* [Soal yang diberikan a]: Bisakah paragraf dalam bacaan di bawah yang diawali "Orang yang kebetulan memegang telinga gajah" diringkas menjadi daftar yang tetap memuat fakta pokoknya?

* [Bacaan yang diberikan]:
^^^^^^^^^^^^^^^^

Kamis, 22 Februari 2018

Perspektif Utuh

Ada banyak tafsir yang merasa lebih tahu
dari sesuatu yang ditafsirkan. Karena itulah dibutuhkan
kemampuan memahami dan mendengarkan.
@noffret


Jalaluddin Rumi, penyair sufi terkenal, menulis aforisma tentang gajah di dalam gelap. Seekor gajah dimasukkan ke dalam ruang gelap tanpa cahaya, dan sekelompok orang diminta menyebutkan ciri-ciri makhluk tersebut. Orang-orang—yang sama sekali belum pernah melihat gajah—masuk ke ruangan, meraba-raba bagian gajah yang kebetulan mereka temukan, mengira-ngira, lalu mengambil kesimpulan.

Orang yang kebetulan memegang telinga gajah, mengatakan gajah mirip kipas. Orang yang kebetulan meraba kaki gajah, menyebut gajah mirip tiang. Orang yang kebetulan menyentuh belalai gajah, meyakini gajah mirip ular. Di dalam gelap dan pengetahuan terbatas, perspektif bahkan keyakinan bisa sangat keliru. Bagaimana pun, gajah sama sekali tidak mirip kipas, tidak mirip tiang, juga tidak mirip ular. Ciri-ciri itu lahir dari ketidaktahuan akibat kegelapan.

Aforisma Rumi menjadi dongeng populer, yang diceritakan dari masa ke masa, dan tampaknya masih relevan untuk diceritakan dan diceritakan kembali. Karena kenyataannya masih banyak orang yang meyakini sesuatu di dalam gelap, masih banyak orang membangun perspektif bahkan keyakinan tanpa kesadaran dan pengetahuan utuh. Padahal perspektif tanpa pengetahuan akan memicu kekeliruan, keyakinan tanpa kesadaran akan merusak.

Masih terkait hewan, ada kasus nyata yang bisa dijadikan contoh, betapa keyakinan tanpa pengetahuan akan menimbulkan kekeliruan, bahkan kekeliruan massal. Mari kita lihat burung unta.

Burung unta kadang terlihat memasukkan kepala ke dalam pasir, karena hewan ini memang banyak hidup di padang pasir Afrika dan Timur Tengah. Banyak orang mengira bahkan meyakini burung unta memasukkan kepala ke dalam pasir karena ketakutan pada bahaya yang datang. Sebegitu populer keyakinan tersebut, hingga analogi “burung unta memasukkan kepala ke dalam pasir” sering digunakan untuk menyebut orang yang pengecut, atau takut pada risiko.

^^^^^^^^^^^^^^^^

* [Entri yang disediakan]:
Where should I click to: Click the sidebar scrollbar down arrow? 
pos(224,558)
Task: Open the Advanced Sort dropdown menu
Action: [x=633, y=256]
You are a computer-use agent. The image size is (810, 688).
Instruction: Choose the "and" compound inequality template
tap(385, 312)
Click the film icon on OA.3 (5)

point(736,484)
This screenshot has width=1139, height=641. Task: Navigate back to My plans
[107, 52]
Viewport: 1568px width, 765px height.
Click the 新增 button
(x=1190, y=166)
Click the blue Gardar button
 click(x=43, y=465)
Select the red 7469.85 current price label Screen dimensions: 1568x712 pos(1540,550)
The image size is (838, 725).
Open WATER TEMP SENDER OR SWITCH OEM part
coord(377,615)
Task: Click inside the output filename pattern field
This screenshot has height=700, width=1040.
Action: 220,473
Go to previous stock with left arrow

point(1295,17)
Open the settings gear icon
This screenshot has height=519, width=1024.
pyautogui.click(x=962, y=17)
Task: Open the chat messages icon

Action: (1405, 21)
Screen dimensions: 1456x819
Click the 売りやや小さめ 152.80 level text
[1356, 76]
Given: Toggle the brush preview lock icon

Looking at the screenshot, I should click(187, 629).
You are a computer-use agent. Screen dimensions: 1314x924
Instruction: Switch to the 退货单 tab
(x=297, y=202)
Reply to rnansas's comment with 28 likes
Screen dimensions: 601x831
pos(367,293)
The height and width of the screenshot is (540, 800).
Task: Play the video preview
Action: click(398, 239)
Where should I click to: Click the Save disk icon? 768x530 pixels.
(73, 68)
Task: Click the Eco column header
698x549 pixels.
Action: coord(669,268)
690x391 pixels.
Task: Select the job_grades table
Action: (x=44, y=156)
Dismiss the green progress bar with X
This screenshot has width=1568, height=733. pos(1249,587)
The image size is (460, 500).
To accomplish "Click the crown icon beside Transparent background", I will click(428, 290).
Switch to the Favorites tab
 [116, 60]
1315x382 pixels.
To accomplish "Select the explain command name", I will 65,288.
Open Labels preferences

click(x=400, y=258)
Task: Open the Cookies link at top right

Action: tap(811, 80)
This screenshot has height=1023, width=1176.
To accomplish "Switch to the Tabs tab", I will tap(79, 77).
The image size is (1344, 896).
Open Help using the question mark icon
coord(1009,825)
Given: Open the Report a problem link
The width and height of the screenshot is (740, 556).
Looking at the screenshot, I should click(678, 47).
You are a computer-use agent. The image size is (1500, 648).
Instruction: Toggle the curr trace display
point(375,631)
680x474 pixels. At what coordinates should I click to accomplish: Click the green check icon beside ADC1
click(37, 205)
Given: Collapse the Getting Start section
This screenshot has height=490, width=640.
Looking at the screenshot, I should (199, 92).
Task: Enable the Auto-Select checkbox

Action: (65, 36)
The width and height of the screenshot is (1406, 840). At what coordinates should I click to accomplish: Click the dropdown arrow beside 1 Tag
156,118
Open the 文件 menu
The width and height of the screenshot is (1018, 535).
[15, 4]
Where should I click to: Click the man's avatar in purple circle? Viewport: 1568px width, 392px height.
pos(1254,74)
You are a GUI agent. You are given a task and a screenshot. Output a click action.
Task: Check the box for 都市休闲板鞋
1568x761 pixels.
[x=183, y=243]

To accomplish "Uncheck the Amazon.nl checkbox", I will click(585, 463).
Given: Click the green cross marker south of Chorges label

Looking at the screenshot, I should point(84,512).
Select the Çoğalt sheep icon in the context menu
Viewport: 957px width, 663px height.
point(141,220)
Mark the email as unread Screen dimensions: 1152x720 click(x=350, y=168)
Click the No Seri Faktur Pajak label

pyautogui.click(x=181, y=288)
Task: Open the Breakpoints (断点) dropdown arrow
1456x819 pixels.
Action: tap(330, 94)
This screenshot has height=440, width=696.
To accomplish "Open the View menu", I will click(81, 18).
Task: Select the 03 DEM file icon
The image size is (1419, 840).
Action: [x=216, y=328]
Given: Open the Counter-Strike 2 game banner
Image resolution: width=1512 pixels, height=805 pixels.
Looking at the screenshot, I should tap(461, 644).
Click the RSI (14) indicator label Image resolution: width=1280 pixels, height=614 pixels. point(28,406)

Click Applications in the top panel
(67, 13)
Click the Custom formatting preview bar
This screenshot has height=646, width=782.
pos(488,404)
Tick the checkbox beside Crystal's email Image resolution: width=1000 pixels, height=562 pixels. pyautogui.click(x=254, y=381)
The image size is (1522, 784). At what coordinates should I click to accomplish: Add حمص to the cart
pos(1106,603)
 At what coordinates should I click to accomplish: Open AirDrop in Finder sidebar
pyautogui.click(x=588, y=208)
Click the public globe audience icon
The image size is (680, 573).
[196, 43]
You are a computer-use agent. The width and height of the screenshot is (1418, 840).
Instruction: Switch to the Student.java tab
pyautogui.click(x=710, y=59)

^^^^^^^^^^^^^^^^

* [Soal yang diberikan b]: Baris mana saja dalam entri di atas yang memuat kata "agent"? Temukan dan salin semuanya.

* [Jawaban yang benar a]:
- Orang yang memegang telinga gajah mengira gajah mirip kipas.
- Orang yang meraba kaki gajah menyebut gajah mirip tiang.
- Orang yang menyentuh belalai gajah meyakini gajah mirip ular.
- Dalam gelap dan dengan pengetahuan terbatas, perspektif bahkan keyakinan bisa sangat keliru.
- Gajah sama sekali tidak mirip kipas, tiang, ataupun ular. Ciri-ciri itu lahir dari ketidaktahuan akibat kegelapan.

* [Jawaban yang benar b]:
You are a computer-use agent. The image size is (810, 688).
You are a computer-use agent. Screen dimensions: 1314x924
You are a computer-use agent. The image size is (1500, 648).
You are a GUI agent. You are given a task and a screenshot. Output a click action.
You are a computer-use agent. The width and height of the screenshot is (1418, 840).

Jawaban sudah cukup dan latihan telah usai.